THE DATA
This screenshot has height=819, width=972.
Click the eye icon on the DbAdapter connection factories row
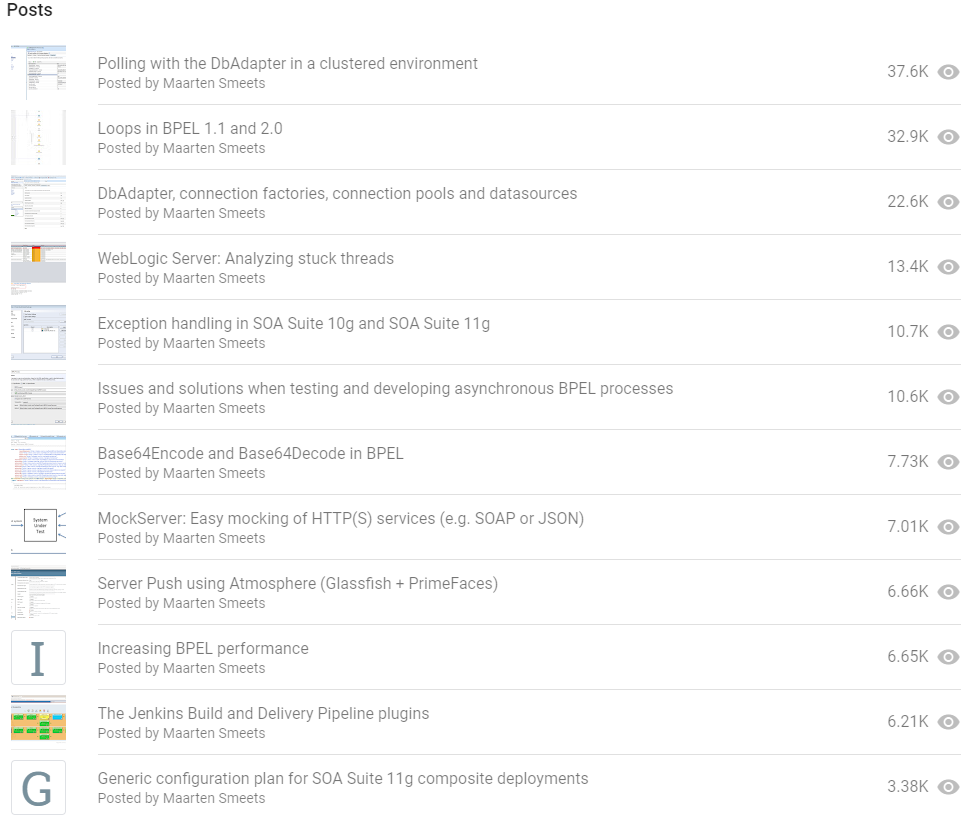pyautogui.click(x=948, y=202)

---

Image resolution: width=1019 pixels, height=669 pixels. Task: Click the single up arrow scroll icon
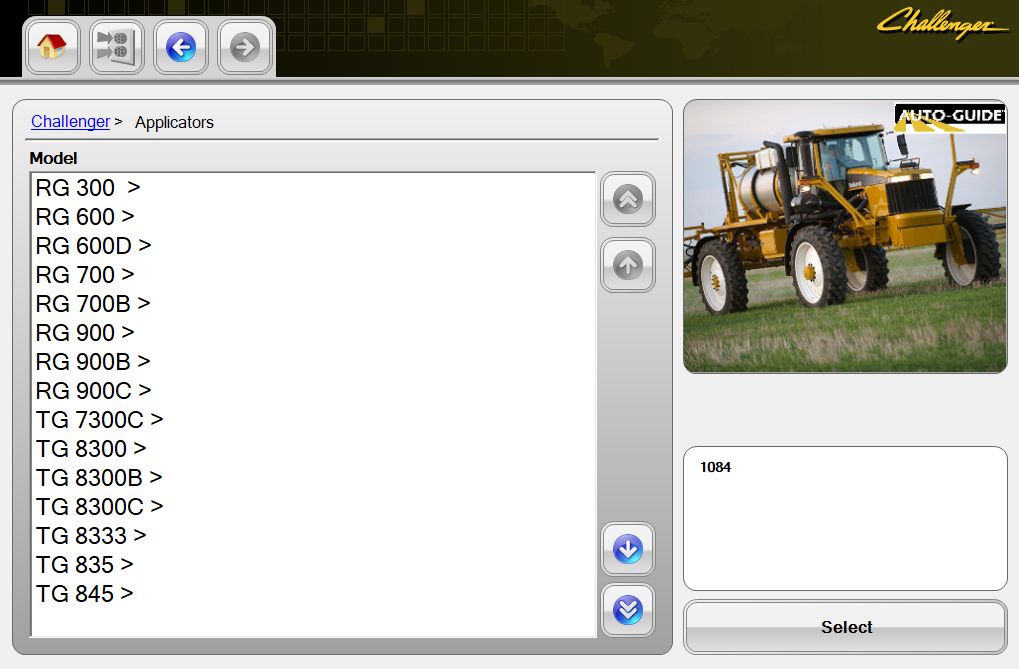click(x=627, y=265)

==

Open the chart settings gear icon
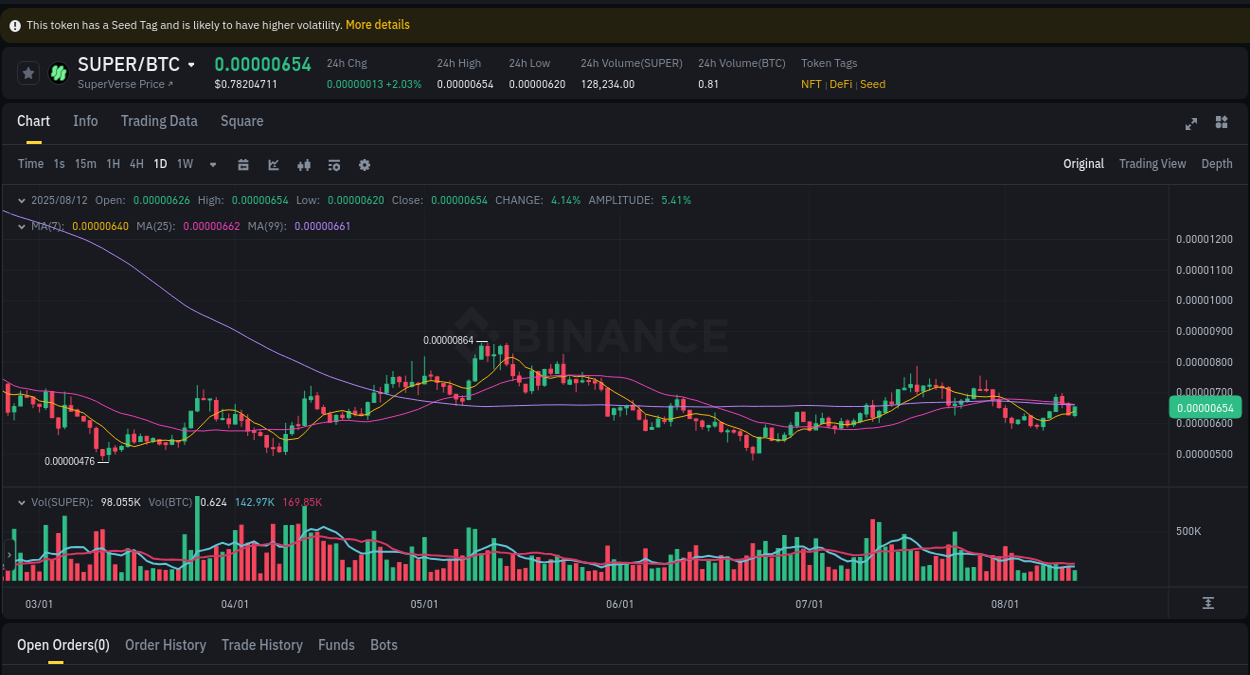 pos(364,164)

WHAT NEEDS TO BE DONE
Set down the lines from the one containing "Image resolution: width=1019" through the one containing "click(x=627, y=265)", inclusive, keeping every character unchanged and leaving out the pictures.

ANSWER IN FULL
Image resolution: width=1019 pixels, height=669 pixels. Task: Click the single up arrow scroll icon
click(x=627, y=265)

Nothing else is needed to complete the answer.